Sitting at the end of it is always a man. She thinks he looks younger then Papa, but she can’t be sure, for Papa is fair and good and handsome, even with the burgeoning of his wrinkles, but this man’s features are lugubrious and pallid, the bulge of his eyes shining and wild like a feral cats, his nose long and broad, his mouth spread out into a tortured line. She has never seen him smile, but she theorizes that his teeth would be white and sharp, like a tiger’s. His greying hair is a soggy slap around his thin face, his officer’s coat (she knows it’s an officer’s coat, and is quite proud of that fact; she found an image of the very same garment in her costume book, but when Papa saw it he started to shake and shake and shake and nothing she could do would stop him shuddering) is a monstrously soaking weight around his body. His flesh is a dead grey, and he smells like something rotting, but that could just be the damp in the trees.
She has never played near him, never shown him her dolls or dresses, never touched the mangled black of his coat (she doesn’t know why she thinks this, but she has always imagined it to be slimy and cool, like the scales of fish.) For a part, she had thought him a lifelike statue, much in the same vein as the bare marble women she had seen in history books, sculpted hair rippling down to cover the swell of their breasts. But he mutters to himself, words a garbled rush of nonsense, his jaw grinding with each wrestle of tongue and teeth.
She is afraid of him, afraid of his wet, warped little corner of her lovely garden. She leaves him alone, and sometimes, when she plays near the gates, his head is turned up and his eyes are on her. If she draws close, his attentions fix onto some unseeable distance. She never tells Papa of the man, and she doesn’t know why.
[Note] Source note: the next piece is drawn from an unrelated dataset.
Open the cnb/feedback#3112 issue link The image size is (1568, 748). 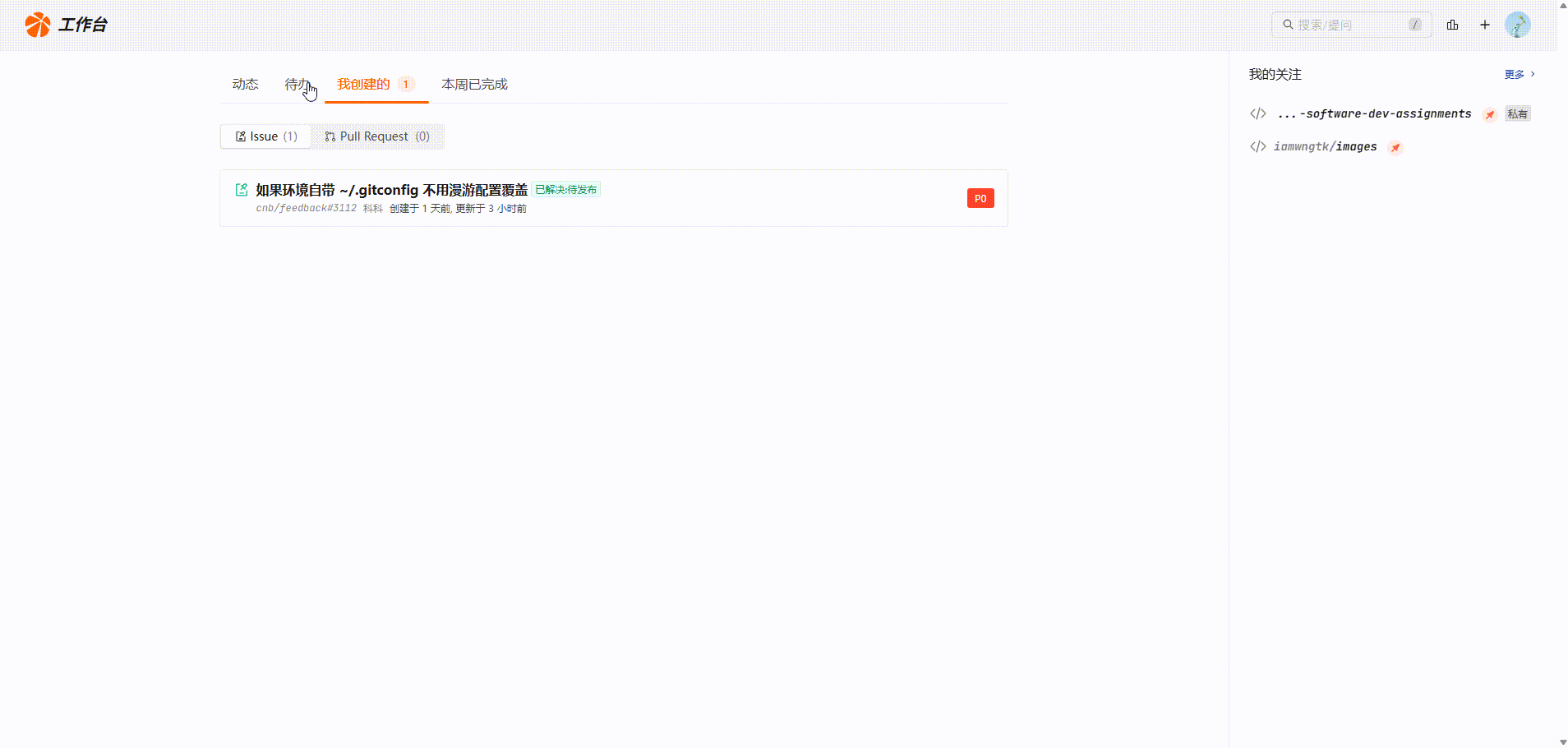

Sometimes she picks up her skirts and hikes around the trees to the front of the house. Around this idyllic home of fancies is an impregnable forest, thick and green and swollen with moisture, and the stink of earth makes her dizzy.
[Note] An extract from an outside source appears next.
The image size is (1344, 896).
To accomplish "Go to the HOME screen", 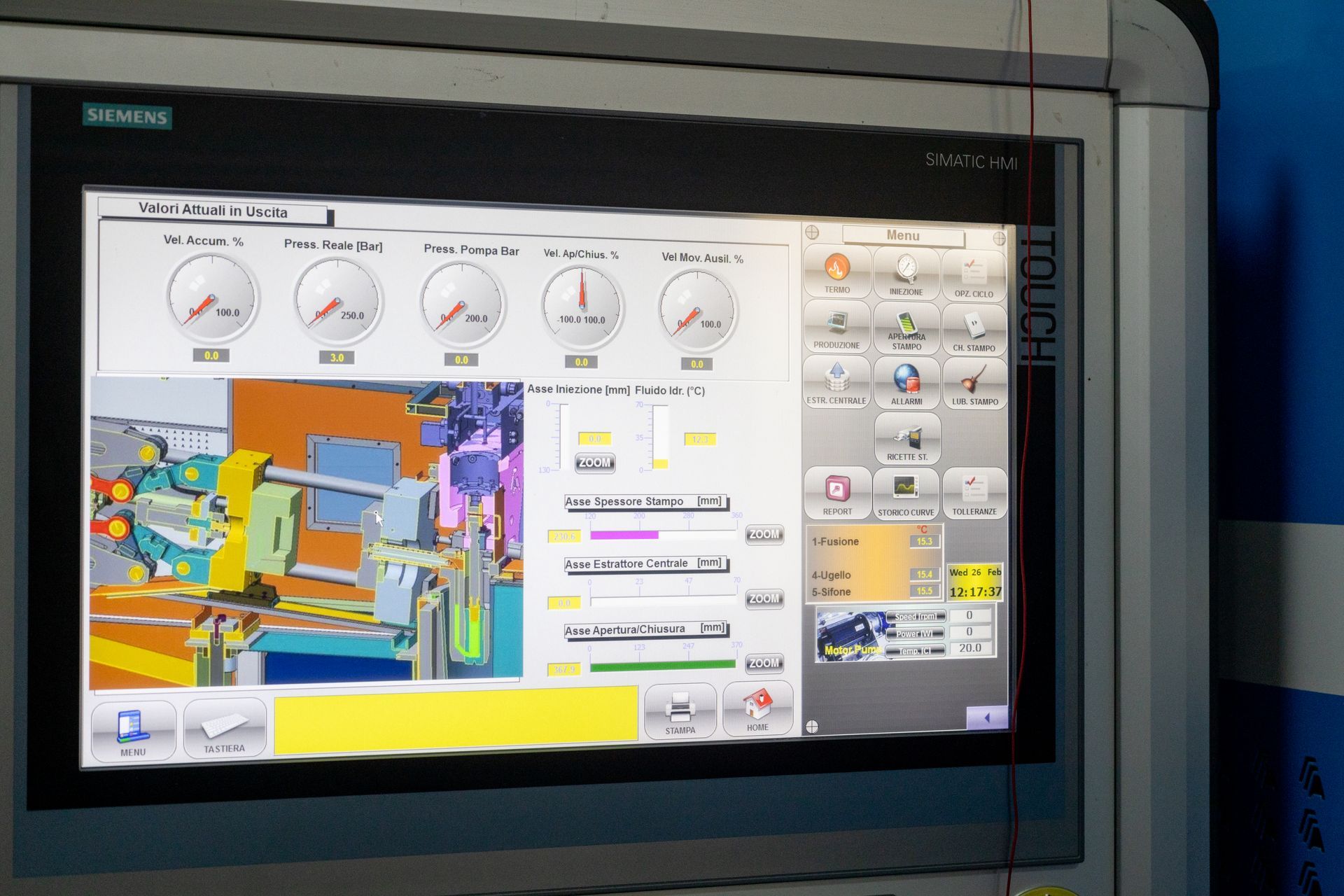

There is only one path that leads off from the tall, spiked gates of the great white house. It’s a thin pathway, graveled and uneven; rarely used, except for the lady.
Cosette calls her “The Lady” for she has little other name for the woman who wanders through the trees. A somewhat pathetic creature, wrapped in dirty linen and barefoot, ash blonde hair cut close to her head in matted clumps. Her skin is hued with a tint of wretched blue, her hands bony and her nails curved and sharp as incisors. Her eyes are round and staring, stamped with a savage hunger, and upon her lips she wears a crooked and humorless smile.
As she walks, her body undulates in uneasy sways, as if she is a clockwork doll that has been wound up too tight. Cosette can hardly stand the inspector, but the woman she can’t abate. She steals away into the house, lest the creature reach through the bars and claims her.
Inside the house she finds her Papa, warm and strong with arms like pillars, and beneath the flicker and spit of the candlestick’s shadow, his embrace is engulfing and far too close, and beneath the bend of his mighty back and the hot clasp of his hands and the odd brightness of his eyes, Cosette feels very small.